* EXERCISE:
Copy out precisely the line that holds "Viewport: 1564px width, 784px height." and all the lines following it in the data, up to and including the last one, and no others.

* RECORDS TO USE:
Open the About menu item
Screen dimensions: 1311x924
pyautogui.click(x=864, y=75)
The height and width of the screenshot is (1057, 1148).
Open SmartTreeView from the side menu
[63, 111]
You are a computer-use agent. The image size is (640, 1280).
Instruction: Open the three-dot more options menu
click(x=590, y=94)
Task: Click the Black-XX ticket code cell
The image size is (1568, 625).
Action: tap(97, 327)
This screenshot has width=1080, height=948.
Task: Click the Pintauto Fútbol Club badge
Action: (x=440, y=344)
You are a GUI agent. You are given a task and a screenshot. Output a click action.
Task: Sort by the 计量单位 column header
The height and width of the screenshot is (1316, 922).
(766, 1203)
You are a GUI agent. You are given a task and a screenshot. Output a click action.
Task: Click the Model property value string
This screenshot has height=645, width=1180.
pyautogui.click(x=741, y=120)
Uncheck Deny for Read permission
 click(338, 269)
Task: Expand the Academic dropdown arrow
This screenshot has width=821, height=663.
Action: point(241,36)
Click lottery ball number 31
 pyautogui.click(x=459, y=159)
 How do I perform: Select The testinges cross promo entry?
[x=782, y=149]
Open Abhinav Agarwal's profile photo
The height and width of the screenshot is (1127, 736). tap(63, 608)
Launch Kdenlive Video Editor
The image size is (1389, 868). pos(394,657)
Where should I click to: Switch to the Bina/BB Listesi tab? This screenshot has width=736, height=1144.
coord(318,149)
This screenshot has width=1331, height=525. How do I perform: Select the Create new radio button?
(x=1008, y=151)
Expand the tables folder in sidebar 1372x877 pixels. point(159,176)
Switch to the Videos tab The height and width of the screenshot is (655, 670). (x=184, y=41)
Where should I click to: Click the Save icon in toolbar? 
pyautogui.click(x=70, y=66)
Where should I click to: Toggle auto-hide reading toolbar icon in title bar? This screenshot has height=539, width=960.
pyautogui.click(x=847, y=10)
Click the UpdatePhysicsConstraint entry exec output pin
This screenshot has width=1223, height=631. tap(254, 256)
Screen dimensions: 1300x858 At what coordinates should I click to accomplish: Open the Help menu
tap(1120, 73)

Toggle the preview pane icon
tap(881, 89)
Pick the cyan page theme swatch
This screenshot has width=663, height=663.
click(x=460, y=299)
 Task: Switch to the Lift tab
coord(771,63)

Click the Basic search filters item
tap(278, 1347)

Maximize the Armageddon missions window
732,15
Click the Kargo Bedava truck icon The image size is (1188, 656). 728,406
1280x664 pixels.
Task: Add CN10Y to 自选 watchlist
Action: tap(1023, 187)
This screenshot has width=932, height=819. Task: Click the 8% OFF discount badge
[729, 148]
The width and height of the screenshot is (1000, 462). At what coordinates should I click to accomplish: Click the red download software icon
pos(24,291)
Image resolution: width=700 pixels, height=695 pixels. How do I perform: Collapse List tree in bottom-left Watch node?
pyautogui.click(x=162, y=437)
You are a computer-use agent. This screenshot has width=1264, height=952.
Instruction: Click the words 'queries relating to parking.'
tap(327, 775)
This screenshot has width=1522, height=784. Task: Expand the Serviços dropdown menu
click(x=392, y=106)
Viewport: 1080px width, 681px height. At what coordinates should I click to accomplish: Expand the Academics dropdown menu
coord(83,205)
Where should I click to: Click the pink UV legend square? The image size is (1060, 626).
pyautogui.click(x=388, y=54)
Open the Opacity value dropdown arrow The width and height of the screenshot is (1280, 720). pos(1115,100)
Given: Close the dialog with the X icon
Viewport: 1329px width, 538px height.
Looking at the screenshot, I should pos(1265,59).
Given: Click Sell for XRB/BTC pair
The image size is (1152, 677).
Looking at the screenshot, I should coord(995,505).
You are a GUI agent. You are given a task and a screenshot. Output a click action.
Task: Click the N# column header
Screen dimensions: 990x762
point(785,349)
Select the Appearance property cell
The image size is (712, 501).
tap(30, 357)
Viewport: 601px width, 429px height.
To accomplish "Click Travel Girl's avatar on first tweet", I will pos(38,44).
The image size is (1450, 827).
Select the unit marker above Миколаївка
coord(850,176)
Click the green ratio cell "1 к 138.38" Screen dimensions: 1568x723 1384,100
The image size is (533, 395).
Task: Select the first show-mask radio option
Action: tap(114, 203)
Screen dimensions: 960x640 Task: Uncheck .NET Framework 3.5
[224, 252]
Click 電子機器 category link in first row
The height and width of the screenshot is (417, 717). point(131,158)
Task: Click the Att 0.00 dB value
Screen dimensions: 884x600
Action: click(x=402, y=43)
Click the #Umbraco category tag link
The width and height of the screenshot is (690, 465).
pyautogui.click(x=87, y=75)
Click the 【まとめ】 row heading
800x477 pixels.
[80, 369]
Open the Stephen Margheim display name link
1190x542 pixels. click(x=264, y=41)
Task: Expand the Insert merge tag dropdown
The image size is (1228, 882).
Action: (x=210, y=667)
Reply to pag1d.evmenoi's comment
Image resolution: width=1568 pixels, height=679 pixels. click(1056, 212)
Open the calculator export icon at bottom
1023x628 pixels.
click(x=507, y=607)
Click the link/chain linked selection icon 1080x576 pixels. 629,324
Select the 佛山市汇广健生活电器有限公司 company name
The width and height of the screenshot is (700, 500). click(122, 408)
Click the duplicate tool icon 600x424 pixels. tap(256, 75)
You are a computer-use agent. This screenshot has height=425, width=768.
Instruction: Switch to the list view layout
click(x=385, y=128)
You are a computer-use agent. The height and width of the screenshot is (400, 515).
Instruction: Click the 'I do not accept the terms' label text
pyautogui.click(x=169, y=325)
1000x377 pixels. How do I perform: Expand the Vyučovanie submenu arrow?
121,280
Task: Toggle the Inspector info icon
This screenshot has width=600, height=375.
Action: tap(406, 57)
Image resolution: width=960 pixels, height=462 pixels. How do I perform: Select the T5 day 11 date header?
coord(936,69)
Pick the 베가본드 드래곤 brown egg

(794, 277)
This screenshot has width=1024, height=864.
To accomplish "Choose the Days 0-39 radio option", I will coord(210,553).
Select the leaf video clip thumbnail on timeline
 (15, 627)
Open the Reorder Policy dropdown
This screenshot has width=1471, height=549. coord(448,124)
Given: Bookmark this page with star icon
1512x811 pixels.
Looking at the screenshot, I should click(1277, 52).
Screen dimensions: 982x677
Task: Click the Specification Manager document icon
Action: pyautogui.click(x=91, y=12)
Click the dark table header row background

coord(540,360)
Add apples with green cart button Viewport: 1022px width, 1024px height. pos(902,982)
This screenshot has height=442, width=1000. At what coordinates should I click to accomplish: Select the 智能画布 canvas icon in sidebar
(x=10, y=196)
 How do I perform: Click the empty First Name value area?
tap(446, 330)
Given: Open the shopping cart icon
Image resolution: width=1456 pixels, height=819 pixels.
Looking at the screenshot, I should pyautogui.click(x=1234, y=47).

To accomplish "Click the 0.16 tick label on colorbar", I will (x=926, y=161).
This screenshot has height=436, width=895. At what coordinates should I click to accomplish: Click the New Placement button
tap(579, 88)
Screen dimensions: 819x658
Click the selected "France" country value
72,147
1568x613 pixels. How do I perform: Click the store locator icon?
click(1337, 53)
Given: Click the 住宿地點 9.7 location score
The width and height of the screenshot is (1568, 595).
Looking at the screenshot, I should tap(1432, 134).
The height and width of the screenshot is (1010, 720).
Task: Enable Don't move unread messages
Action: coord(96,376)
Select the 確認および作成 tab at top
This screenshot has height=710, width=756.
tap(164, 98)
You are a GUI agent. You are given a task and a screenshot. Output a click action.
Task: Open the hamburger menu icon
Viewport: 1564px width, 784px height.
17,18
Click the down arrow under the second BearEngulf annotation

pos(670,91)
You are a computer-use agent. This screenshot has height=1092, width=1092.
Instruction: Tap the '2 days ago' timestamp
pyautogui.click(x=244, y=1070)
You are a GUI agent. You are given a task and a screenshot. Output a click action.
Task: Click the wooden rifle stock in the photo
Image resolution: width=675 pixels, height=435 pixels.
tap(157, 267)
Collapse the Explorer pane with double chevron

* EXERCISE ANSWER:
Viewport: 1564px width, 784px height.
17,18
Click the down arrow under the second BearEngulf annotation

pos(670,91)
You are a computer-use agent. This screenshot has height=1092, width=1092.
Instruction: Tap the '2 days ago' timestamp
pyautogui.click(x=244, y=1070)
You are a GUI agent. You are given a task and a screenshot. Output a click action.
Task: Click the wooden rifle stock in the photo
Image resolution: width=675 pixels, height=435 pixels.
tap(157, 267)
Collapse the Explorer pane with double chevron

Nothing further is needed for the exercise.